As feminists, we’re sick to death of the image of the self-sacrificial woman, yet being a feminist mother obviously means having to reconcile this fact with making certain sacrifices.
It also means reconciling vulnerability with fearlessness – because the kid depends on you! You must do things on the kid’s behalf, and try to screw up as little as possible. Nobody else will do it for you – and you’re lucky if you’ve got a partner to help see it all through.
And you have also got to remain you. I’ve always been shallow and frivolous, for example, and won’t let go of those qualities without a fight. The first time I went out on my own after Lev was born – just a trip to the pharmacy and the grocery store – a pair of taxi drivers parked by the sidewalk made comments about my newly large breasts.

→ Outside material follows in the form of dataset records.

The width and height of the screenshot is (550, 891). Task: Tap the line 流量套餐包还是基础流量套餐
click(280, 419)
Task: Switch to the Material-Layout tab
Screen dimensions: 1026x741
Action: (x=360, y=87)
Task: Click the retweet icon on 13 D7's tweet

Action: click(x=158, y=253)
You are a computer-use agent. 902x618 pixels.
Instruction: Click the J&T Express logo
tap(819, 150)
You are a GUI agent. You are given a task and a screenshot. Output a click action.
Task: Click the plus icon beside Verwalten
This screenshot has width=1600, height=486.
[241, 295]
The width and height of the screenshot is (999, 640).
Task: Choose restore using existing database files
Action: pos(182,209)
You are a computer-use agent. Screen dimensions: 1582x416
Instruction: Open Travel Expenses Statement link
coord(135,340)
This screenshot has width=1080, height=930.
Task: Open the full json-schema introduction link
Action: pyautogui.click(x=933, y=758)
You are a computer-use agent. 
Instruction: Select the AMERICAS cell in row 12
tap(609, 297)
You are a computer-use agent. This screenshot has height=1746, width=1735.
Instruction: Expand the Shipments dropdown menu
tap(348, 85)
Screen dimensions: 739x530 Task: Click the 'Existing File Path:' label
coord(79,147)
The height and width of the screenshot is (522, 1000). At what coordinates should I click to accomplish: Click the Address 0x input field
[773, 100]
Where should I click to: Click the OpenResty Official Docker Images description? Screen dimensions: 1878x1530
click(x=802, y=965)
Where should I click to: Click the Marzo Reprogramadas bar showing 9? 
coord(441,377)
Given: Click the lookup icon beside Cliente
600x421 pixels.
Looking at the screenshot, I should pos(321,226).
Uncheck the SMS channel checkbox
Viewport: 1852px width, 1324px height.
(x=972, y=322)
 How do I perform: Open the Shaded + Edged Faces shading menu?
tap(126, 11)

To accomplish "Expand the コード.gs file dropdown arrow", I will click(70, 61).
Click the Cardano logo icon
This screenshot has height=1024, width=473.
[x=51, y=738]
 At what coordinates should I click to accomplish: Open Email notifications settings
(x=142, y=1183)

I came home elated. “I’m a sex object again!!!” I told my husband triumphantly. He told me that it was why he married me in the first place. Then we tried to eat while Lev started bawling for attention. Then it was suddenly two a.m., and I was lying awake, staring at the ceiling, and crying – because new details had emerged about the sinking of the “Bulgaria,” on which many children had died, as well as new details of the massacre in Norway.
Lev slept next to me – wearing a onesie with sailing motifs (because his dad and I like the sea and we like to project that stuff onto our newborn). I thought about how the parents of the children in Norway must have slept all of those years ago – restlessly, waiting for a cry that may or may not signal “feeding time!” Watching the shadows cast by the night-light on their children’s faces. Feeling their children’s tiny fingers grip theirs by reflex alone.
The other thing about being a feminist is this – you become one, because you realize that the world is kinda scary. There’s a lot of injustice in it, a lot of horror. Deciding to bring a kid into all that – well, it can be horrifying in and of itself. But you do it anyway – in my case, you do it because you are in love, and because you have hope.
And because big tits look good on you, of course.
P.S. In spite of being somewhat place-bound, I do hope to end up on a Crimean beach soon, together with Lev and the Man. I’ll tell you guys if we reach our sacred goal.